[Pixel coordinate grounding data]
Segment Open

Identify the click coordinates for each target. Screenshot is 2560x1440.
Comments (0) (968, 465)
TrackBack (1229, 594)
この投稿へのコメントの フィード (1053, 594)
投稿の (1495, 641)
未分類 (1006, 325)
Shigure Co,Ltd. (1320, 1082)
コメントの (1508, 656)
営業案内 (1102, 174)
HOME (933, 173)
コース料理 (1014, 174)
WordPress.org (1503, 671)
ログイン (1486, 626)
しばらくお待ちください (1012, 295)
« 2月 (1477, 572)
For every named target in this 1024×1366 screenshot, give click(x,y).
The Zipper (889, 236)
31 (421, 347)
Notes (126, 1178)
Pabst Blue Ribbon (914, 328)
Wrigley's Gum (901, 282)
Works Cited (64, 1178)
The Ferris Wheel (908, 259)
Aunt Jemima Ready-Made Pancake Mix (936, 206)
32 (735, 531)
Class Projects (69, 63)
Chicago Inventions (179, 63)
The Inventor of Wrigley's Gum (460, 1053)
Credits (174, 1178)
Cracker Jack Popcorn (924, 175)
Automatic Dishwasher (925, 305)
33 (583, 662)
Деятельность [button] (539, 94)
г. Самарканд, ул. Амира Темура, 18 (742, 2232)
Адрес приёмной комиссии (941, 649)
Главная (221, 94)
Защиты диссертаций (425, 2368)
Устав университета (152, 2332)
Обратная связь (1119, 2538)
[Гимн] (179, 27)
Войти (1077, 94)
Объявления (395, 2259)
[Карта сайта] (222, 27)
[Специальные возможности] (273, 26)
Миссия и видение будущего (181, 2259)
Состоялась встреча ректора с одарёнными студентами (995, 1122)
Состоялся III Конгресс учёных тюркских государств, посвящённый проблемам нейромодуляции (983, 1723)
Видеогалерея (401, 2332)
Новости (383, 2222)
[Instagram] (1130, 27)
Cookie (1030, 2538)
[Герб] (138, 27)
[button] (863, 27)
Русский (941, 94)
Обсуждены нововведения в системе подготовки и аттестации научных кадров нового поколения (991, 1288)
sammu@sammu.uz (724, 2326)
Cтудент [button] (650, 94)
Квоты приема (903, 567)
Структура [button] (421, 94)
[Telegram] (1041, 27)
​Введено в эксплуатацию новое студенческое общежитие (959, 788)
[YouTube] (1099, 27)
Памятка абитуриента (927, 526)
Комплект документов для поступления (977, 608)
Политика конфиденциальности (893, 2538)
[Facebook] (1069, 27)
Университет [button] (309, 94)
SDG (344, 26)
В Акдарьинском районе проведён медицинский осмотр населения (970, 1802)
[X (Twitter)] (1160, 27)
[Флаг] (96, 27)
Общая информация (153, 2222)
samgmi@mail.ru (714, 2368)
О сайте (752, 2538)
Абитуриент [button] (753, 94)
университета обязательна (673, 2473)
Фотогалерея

Segment Closed

* TASK TO COMPLETE
Give again the closing portion of the entries, from the line with "[Telegram] (1041, 27)" through the last line. Keep it exact and add nothing.

* ANSWER TO THE EXERCISE
[Telegram] (1041, 27)
​Введено в эксплуатацию новое студенческое общежитие (959, 788)
[YouTube] (1099, 27)
Памятка абитуриента (927, 526)
Комплект документов для поступления (977, 608)
Политика конфиденциальности (893, 2538)
[Facebook] (1069, 27)
Университет [button] (309, 94)
SDG (344, 26)
В Акдарьинском районе проведён медицинский осмотр населения (970, 1802)
[X (Twitter)] (1160, 27)
[Флаг] (96, 27)
Общая информация (153, 2222)
samgmi@mail.ru (714, 2368)
О сайте (752, 2538)
Абитуриент [button] (753, 94)
университета обязательна (673, 2473)
Фотогалерея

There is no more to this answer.